Letter from the founder
Mario Danek
Founder
Qnovia is determined to tackle the world’s leading cause of preventable death and disease by helping the world’s one billion smokers to successfully quit. The WHO estimates that approximately eight million people die every year as a result of smoking and tobacco-related consumption. Qnovia believes it is our moral imperative to help curb this public health crisis.
The smoking cessation landscape is a complicated and contentious topic; largely because the world has resigned itself to think along bifurcated lines: RRPs (Reduced Risk Products) vs. NRTs (Nicotine Replacement Therapies).
Notably, NRTs have suffered from an innovation drought for almost two decades, and although RRPs serve an important function in advancing harm reduction, the emphasis needs to be placed on a therapeutic outcome – to curb withdrawal symptoms and to ultimately provide a safe and effective mechanism for cessation.
Today’s NRT landscape provides little if any incremental cessation improvement due to the lack of novel innovations aimed at achieving long-term, sustained quit rates. This is why the current NRT cessation improvement rates are only marginally better, (around 4-7%), when compared to simply quitting cold turkey.
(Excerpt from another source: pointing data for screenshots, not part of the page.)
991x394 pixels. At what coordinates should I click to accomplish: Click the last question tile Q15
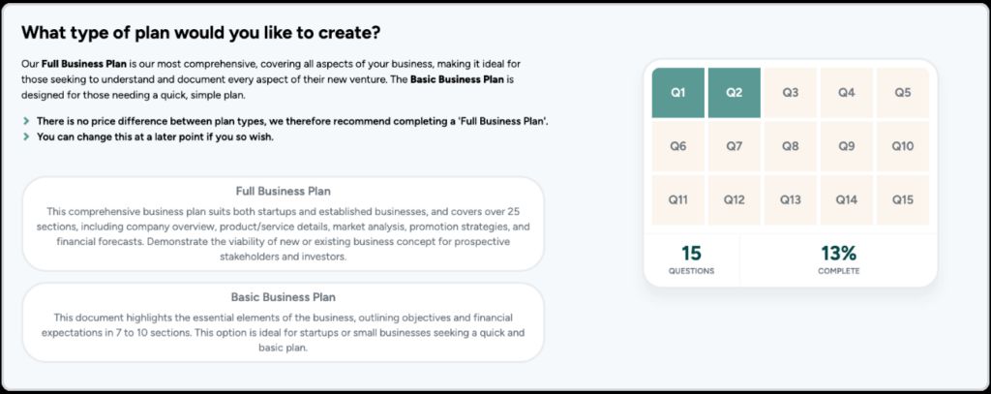click(x=902, y=200)
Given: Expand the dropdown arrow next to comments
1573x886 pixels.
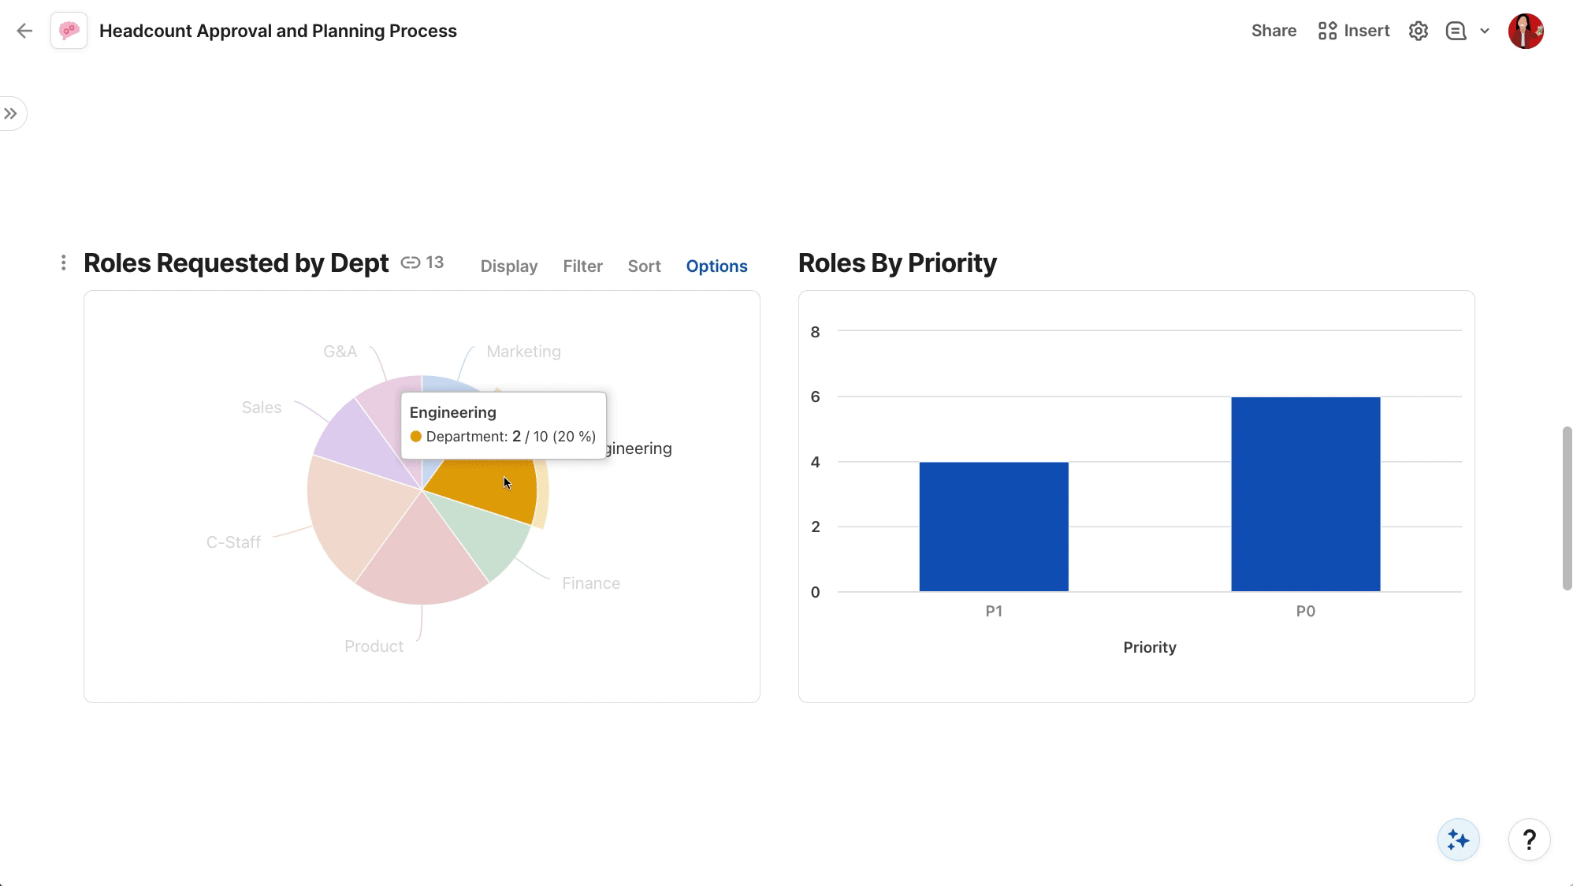Looking at the screenshot, I should click(1485, 31).
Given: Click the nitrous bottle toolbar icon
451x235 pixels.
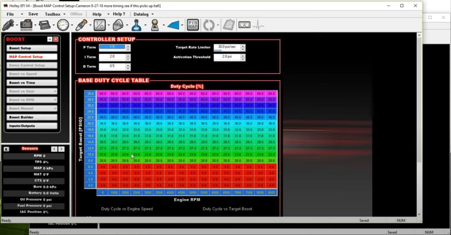Looking at the screenshot, I should (136, 25).
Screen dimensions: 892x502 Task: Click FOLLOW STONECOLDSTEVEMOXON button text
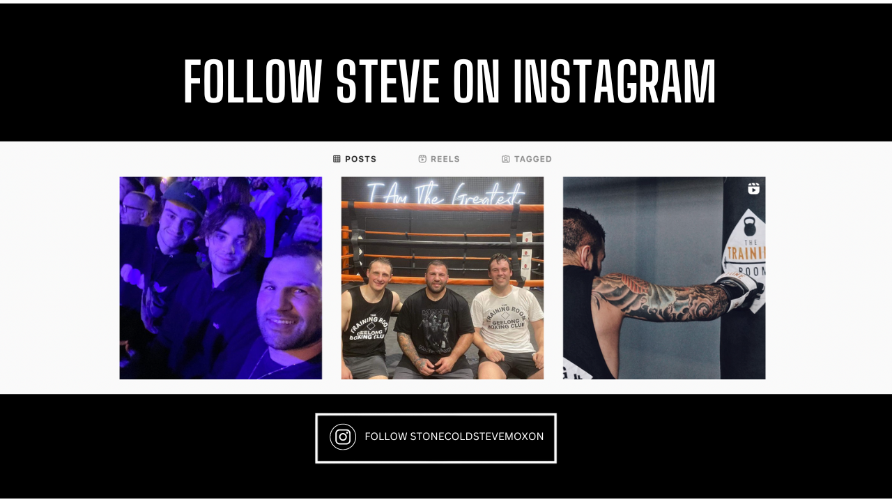(454, 436)
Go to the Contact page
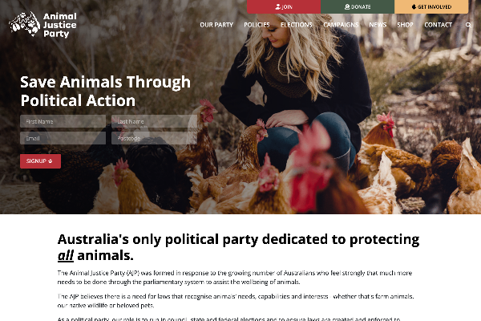This screenshot has height=321, width=481. point(438,25)
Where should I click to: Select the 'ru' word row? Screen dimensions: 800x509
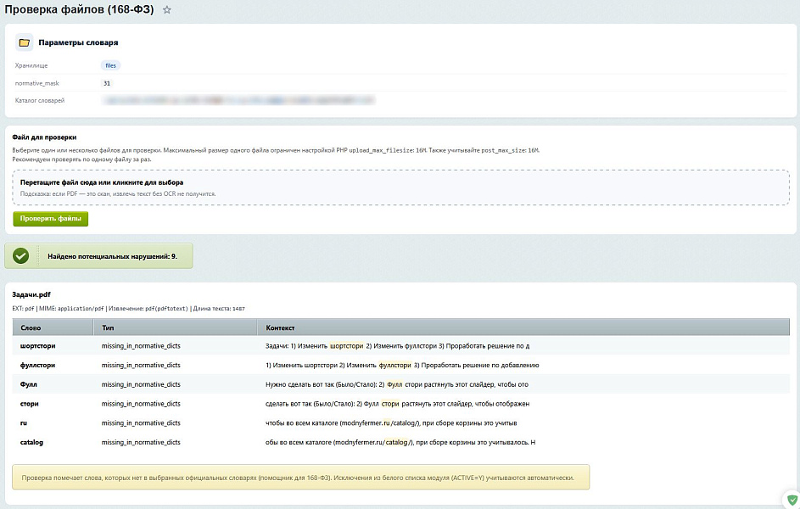tap(25, 422)
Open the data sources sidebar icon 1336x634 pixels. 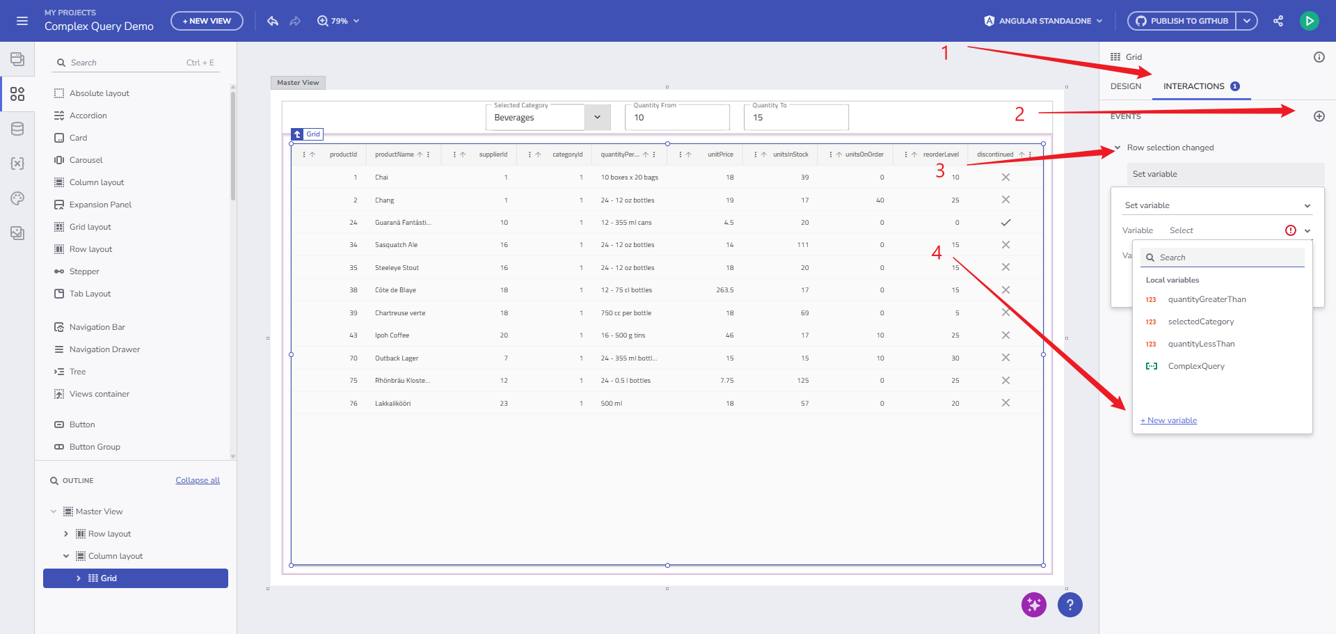[x=17, y=129]

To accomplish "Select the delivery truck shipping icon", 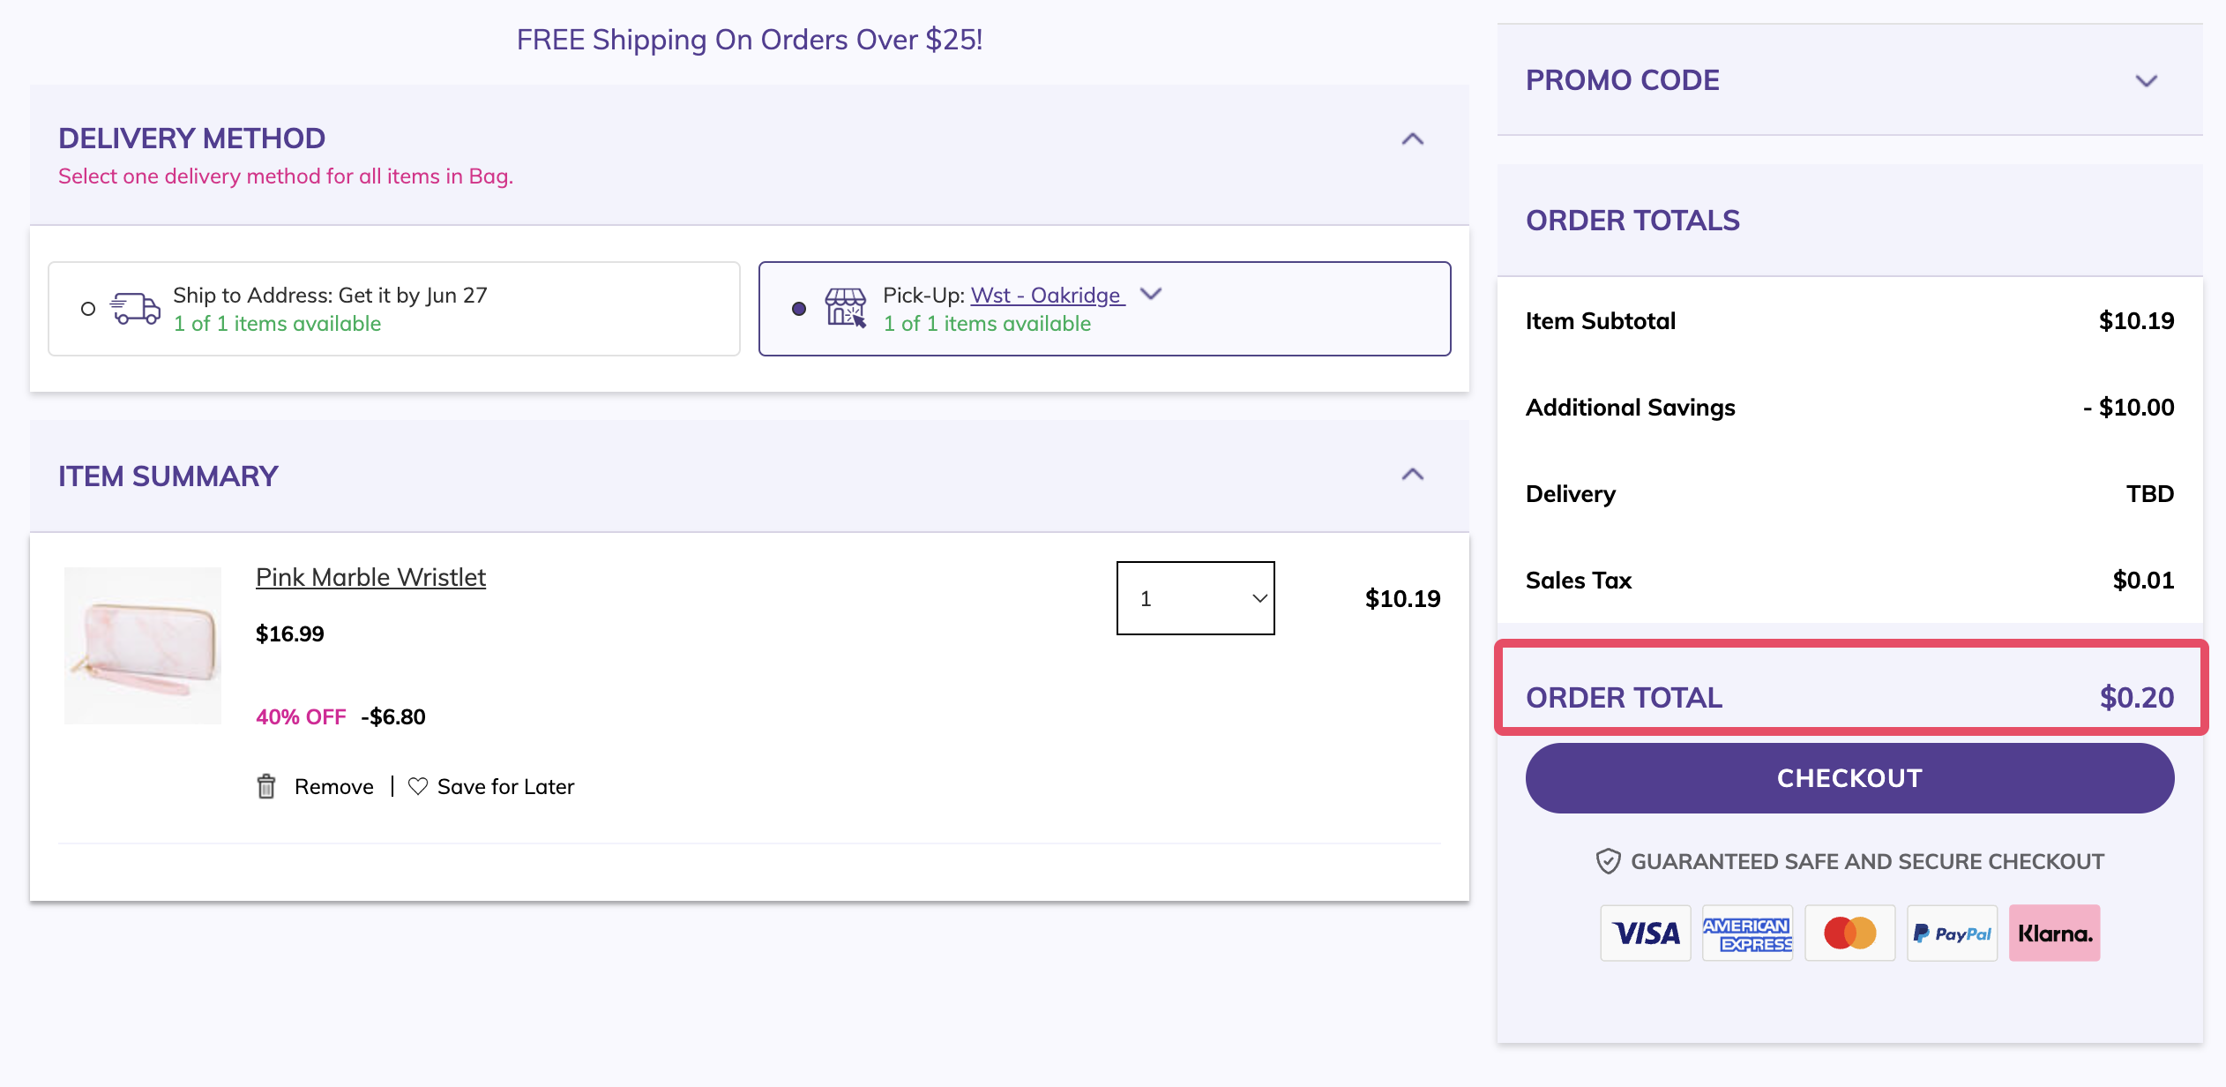I will 135,308.
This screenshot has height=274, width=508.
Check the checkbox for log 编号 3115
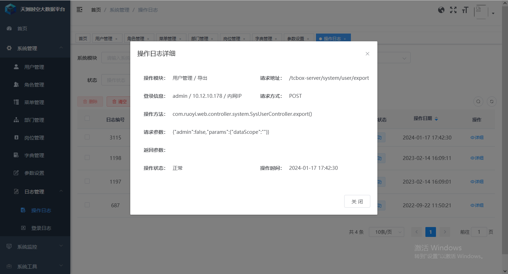point(87,137)

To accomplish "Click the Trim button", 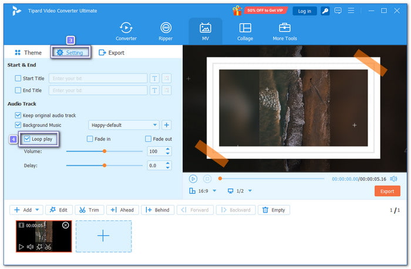I will 89,210.
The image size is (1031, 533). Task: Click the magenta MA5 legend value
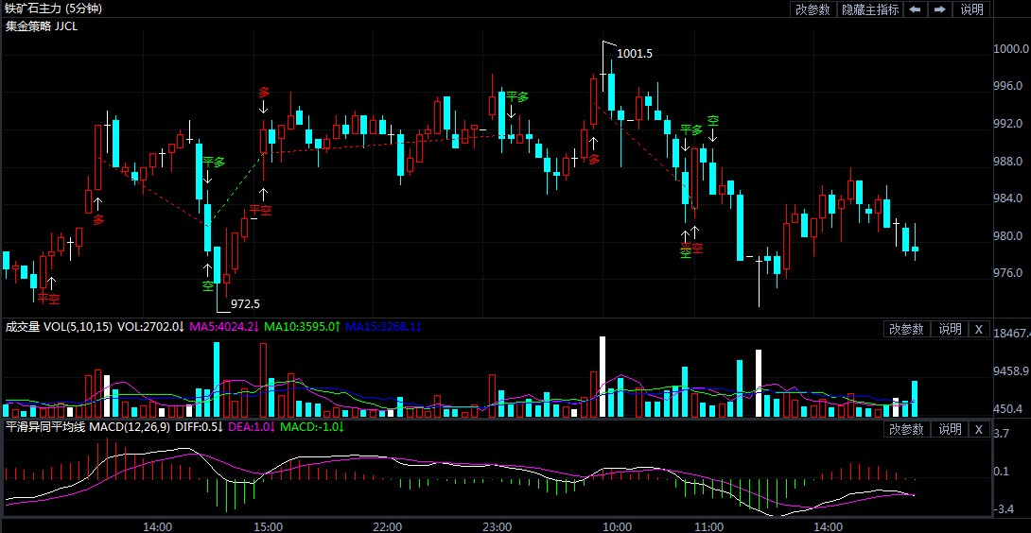[x=223, y=327]
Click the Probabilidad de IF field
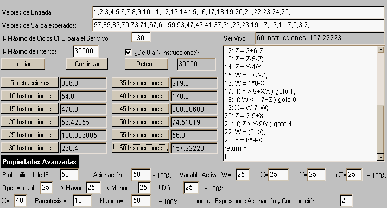The height and width of the screenshot is (208, 387). click(69, 175)
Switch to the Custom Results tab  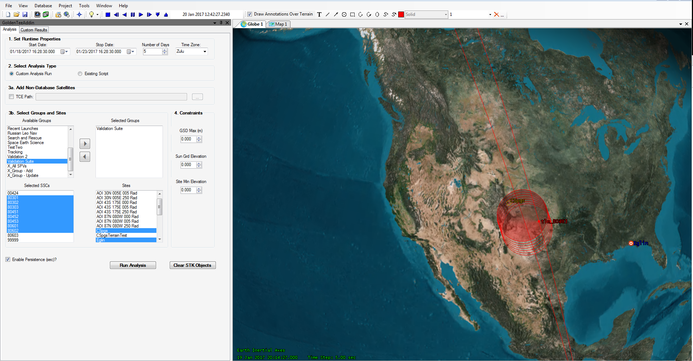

No other industry has been beset by such technological abandon for almost two decades—much less a market with one billion active global users and eight million annual preventable deaths. Where might we be today if the mobile phone industry stopped actively innovating in 1998?
Not only do today’s NRTs lack the oral-sensory-cue-induced behaviors that smokers have been accustomed to, these products simultaneously suffer from poor PK and sensorial values. Historically, these two inputs have not been improved upon in any legacy NRT product and as such, the status quo, has resulted as a co-contributor to significant and frequent addiction relapse.
In the U.S. alone, about 60% of the roughly 40 million smokers want to actively quit. Yet, with the current available suite of NRT products and abysmal cessation rates, it is Qnovia’s opinion that much more needs to be done.